*LISTING*:
───

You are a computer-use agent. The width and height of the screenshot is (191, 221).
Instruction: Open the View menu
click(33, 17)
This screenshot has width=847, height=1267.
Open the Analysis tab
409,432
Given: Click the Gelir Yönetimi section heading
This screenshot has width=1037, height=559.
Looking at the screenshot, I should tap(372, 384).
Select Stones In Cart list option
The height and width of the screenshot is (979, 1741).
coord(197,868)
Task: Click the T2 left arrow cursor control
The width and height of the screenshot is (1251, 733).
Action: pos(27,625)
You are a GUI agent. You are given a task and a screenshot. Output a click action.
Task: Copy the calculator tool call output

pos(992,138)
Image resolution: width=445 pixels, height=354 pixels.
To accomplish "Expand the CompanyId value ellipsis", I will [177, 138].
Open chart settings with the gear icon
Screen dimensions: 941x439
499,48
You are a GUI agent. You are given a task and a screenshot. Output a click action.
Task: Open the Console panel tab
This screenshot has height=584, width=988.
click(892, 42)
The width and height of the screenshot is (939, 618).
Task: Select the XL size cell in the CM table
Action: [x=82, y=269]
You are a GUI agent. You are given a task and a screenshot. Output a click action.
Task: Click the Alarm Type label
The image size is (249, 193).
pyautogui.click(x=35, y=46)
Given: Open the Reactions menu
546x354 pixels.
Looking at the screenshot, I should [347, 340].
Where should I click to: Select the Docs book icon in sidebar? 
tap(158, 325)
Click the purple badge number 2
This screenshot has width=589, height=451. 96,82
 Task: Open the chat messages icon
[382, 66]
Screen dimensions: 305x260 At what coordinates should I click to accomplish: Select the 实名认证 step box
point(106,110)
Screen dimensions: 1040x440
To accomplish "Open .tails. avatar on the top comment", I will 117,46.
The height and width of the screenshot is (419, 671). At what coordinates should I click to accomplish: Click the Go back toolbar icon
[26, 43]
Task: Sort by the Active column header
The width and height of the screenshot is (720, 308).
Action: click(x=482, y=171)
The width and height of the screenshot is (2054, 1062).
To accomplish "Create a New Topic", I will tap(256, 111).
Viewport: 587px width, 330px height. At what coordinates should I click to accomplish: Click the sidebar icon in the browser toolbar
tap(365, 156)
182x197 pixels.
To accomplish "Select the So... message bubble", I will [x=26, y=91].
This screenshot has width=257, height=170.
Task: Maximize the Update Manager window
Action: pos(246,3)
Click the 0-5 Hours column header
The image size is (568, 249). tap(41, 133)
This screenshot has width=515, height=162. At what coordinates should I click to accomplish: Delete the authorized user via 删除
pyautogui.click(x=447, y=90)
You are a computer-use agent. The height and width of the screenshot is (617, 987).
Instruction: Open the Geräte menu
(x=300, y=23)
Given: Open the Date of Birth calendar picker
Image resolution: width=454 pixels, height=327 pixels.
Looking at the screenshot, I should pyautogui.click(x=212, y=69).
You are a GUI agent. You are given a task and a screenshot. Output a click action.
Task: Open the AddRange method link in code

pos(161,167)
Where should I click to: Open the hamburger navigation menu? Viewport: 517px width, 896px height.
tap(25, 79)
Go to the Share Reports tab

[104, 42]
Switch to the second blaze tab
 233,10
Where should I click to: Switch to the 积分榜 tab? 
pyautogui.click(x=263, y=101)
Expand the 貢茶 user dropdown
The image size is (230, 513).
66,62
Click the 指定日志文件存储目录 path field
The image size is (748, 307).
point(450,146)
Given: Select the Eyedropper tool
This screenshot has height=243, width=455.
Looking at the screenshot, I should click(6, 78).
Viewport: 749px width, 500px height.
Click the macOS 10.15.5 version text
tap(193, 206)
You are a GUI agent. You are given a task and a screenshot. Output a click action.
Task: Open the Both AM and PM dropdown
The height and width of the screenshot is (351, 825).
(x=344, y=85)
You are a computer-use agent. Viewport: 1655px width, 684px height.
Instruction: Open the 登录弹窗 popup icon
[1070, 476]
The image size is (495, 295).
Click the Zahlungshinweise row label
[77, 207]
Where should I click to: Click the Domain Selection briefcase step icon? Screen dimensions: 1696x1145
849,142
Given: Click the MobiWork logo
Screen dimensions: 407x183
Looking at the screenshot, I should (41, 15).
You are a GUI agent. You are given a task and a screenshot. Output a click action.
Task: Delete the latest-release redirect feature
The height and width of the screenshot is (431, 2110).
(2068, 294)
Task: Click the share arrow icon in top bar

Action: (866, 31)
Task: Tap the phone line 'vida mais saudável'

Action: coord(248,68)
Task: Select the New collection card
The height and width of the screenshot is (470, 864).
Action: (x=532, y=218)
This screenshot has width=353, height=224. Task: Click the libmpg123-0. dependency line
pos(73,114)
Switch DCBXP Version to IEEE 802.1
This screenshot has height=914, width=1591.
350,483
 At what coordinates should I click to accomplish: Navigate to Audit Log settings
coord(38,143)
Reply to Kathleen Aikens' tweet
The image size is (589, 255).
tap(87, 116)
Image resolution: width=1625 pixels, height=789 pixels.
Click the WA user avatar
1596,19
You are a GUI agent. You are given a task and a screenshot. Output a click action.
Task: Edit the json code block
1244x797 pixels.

───

*REQUIREMENTS*:
Can you rewrite the items between the line holding "You are a computer-use agent. Viewport: 1655px" and the line holding "Action: (x=532, y=218)", inclusive, as a JSON list of strings, one string per line and no blank lines?

*TASK RESPONSE*:
[
  "You are a computer-use agent. Viewport: 1655px width, 684px height.",
  "Instruction: Open the 登录弹窗 popup icon",
  "[1070, 476]",
  "The image size is (495, 295).",
  "Click the Zahlungshinweise row label",
  "[77, 207]",
  "Where should I click to: Click the Domain Selection briefcase step icon? Screen dimensions: 1696x1145",
  "849,142",
  "Given: Click the MobiWork logo",
  "Screen dimensions: 407x183",
  "Looking at the screenshot, I should (41, 15).",
  "You are a GUI agent. You are given a task and a screenshot. Output a click action.",
  "Task: Delete the latest-release redirect feature",
  "The height and width of the screenshot is (431, 2110).",
  "(2068, 294)",
  "Task: Click the share arrow icon in top bar",
  "Action: (866, 31)",
  "Task: Tap the phone line 'vida mais saudável'",
  "Action: coord(248,68)",
  "Task: Select the New collection card",
  "The height and width of the screenshot is (470, 864).",
  "Action: (x=532, y=218)"
]